Сергей заснул, гордый тем, что пойдет в набег со старшими кадетами, да еще в «егерях».
Получив крепкий толчок через сырую от росы парусину — он спал крайним, — Непейцын натянул летние холщовые штаны и камзол, сунул ноги в башмаки и вылез из палатки. На востоке, левее мерцавшего шпиля крепости, между слоистых облаков тонкой полоской чуть розовело небо. Свежий ветерок заставил поежиться.

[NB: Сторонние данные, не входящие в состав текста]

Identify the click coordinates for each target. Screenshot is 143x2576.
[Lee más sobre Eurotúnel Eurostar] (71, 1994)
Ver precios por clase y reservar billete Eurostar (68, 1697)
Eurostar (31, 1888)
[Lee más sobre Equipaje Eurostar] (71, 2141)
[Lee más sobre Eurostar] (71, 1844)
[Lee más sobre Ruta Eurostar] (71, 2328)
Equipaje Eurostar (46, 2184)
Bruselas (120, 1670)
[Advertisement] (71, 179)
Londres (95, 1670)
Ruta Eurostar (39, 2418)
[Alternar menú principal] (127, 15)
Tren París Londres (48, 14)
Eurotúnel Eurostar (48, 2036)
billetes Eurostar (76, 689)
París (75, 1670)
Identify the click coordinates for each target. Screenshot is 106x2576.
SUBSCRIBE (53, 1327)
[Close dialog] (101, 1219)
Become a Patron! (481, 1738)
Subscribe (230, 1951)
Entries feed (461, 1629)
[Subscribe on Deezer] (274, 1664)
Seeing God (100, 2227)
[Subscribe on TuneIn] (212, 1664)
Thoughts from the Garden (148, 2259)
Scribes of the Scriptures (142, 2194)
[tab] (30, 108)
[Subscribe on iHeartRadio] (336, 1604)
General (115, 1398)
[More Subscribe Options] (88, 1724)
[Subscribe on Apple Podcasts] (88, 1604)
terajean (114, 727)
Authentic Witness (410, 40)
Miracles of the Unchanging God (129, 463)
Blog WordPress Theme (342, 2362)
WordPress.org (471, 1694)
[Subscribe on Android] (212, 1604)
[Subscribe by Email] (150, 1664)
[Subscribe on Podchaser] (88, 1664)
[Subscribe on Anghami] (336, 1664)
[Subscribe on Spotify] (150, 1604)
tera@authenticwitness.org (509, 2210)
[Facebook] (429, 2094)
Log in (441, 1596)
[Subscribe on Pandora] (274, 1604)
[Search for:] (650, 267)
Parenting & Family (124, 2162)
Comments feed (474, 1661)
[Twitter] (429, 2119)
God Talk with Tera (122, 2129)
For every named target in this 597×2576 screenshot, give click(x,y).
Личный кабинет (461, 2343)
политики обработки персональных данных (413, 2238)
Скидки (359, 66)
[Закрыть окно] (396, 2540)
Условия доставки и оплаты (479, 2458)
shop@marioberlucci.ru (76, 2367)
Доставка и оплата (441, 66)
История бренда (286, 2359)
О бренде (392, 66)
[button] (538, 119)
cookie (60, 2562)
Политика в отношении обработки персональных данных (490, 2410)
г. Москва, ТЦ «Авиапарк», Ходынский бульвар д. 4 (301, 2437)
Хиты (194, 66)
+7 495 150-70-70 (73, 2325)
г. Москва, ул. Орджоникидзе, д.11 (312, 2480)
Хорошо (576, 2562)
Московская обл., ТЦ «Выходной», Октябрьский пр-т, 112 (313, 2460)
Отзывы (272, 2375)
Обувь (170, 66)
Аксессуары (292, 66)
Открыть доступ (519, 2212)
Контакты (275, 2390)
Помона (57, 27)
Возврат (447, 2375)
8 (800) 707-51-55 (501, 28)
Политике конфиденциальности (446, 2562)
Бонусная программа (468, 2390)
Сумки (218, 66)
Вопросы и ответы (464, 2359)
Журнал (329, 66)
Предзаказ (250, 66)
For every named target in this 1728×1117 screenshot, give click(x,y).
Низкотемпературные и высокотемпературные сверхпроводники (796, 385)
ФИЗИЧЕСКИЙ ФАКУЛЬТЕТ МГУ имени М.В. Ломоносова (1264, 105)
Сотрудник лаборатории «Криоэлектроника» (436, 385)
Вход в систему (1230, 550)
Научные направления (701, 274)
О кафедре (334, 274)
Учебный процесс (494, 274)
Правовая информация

— Рысью! — приказал шепотом Дорохов.
У коноплевского забора ждали трое кадетов. Посоветовавшись, решили, что раз вчера, как было известно, «фурштадты» выпускного класса лезли отсюда, а «егеря» с другого конца, то сегодня следует расположить силы в обратном порядке.
— Лезть надо у столбов — около них крепче и не так трещит, — напутствовал Дорохов «фурштадтов».
Дождавшись, когда они свернули за угол забора, Ваня перепрыгнул неширокую, поросшую травой канаву и, остановившись у самых посеревших от дождей досок, поманил Сергея.
— Канава пригодиться может, — зашептал он. — Прошлый год в ней с час отлеживался. Старик в меня дубинкой бросил, в бок угодил — едва отдышался…
— А оттуда как лезть? — спросил Непейцын.
— Оттуда легче, там поперечные брусья. За столб хватайся, на них ногу — и здесь. — Дорохов приник к щели забора.
Сергея чуть-чуть трясло. «А как же в бою? — укоризненно думал он, — Там ведь не сторож с дубинкой».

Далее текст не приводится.